BEGIN
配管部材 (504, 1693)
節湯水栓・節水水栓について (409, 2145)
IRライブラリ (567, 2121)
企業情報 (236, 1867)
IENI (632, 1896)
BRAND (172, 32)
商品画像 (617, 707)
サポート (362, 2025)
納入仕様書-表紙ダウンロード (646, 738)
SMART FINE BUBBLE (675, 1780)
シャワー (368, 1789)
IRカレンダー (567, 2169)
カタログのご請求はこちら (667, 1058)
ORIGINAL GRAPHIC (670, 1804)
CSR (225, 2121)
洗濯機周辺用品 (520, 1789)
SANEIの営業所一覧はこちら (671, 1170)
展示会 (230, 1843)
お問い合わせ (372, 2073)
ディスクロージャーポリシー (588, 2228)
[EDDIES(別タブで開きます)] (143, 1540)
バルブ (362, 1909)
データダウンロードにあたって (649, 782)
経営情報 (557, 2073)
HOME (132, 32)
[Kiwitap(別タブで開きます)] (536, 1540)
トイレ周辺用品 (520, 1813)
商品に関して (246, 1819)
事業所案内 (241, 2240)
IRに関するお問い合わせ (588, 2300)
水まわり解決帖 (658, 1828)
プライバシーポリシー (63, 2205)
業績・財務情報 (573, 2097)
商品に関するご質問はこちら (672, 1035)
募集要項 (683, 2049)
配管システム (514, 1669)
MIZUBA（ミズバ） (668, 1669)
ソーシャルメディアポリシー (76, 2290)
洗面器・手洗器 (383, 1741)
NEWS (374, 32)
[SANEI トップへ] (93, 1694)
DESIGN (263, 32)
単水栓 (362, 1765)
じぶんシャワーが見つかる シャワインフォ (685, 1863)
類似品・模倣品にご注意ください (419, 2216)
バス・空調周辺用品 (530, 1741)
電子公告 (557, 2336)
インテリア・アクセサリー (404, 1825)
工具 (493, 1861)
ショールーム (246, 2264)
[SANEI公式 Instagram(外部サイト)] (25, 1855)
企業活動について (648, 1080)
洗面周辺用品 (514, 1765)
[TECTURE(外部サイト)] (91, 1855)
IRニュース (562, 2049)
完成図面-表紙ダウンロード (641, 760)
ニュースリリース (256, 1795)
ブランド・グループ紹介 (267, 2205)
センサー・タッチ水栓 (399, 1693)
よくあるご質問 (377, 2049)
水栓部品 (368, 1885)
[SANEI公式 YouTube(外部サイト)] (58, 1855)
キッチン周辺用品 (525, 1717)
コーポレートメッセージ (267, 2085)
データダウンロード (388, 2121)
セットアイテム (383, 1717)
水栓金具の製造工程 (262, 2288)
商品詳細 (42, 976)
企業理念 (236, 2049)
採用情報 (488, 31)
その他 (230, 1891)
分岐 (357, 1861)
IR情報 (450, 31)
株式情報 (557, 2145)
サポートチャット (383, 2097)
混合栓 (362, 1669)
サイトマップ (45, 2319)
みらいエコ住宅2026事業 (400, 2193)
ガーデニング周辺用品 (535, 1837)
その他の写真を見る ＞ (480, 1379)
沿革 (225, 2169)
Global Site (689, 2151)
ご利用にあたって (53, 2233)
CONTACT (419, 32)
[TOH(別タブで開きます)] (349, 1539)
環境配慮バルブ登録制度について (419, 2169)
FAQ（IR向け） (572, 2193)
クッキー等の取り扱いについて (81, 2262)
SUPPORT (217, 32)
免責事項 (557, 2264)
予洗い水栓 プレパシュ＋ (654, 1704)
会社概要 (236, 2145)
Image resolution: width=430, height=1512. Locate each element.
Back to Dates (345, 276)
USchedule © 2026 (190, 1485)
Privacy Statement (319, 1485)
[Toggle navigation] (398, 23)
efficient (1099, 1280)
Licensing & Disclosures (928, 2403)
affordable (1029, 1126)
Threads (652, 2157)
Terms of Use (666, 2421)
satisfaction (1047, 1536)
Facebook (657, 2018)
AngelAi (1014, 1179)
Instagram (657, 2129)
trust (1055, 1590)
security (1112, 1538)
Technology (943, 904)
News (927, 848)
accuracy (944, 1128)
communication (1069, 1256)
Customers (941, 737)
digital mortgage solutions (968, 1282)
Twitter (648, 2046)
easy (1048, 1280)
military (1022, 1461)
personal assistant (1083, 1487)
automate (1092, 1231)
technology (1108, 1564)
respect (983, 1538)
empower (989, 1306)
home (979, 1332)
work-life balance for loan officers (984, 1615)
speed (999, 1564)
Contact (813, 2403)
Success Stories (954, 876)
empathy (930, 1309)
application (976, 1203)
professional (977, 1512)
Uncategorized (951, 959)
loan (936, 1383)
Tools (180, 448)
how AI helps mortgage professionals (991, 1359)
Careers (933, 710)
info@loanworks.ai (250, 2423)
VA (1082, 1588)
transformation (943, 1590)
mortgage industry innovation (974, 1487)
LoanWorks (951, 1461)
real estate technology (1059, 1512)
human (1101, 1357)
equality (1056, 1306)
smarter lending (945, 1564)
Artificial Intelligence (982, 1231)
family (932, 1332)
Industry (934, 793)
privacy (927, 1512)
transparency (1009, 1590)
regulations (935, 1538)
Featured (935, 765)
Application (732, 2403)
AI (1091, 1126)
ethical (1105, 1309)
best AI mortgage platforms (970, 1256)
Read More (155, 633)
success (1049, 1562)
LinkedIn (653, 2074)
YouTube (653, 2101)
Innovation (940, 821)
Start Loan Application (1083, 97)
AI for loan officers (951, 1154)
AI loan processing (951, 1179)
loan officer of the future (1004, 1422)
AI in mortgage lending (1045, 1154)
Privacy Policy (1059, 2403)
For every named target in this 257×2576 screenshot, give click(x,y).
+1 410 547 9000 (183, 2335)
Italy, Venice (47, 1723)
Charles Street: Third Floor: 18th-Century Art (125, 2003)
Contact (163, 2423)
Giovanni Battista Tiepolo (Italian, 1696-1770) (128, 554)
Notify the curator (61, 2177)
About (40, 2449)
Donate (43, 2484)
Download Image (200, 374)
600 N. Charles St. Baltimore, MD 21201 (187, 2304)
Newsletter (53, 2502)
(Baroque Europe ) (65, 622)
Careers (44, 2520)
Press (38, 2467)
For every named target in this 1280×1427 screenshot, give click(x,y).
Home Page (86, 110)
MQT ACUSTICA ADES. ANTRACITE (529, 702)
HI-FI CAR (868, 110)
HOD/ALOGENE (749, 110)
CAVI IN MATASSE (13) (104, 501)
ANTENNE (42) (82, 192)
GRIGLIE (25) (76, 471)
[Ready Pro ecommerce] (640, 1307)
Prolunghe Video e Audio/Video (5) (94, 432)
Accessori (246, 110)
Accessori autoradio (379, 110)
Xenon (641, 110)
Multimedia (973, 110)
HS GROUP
END
● WHAT THE EXERCISE ASKS
Reproduce exactly the line bearing "ANTENNE (42) (82, 192)" and all the lines that come after it in the records above; add nothing.

● ANSWER SPACE
ANTENNE (42) (82, 192)
GRIGLIE (25) (76, 471)
[Ready Pro ecommerce] (640, 1307)
Prolunghe Video e Audio/Video (5) (94, 432)
Accessori (246, 110)
Accessori autoradio (379, 110)
Xenon (641, 110)
Multimedia (973, 110)
HS GROUP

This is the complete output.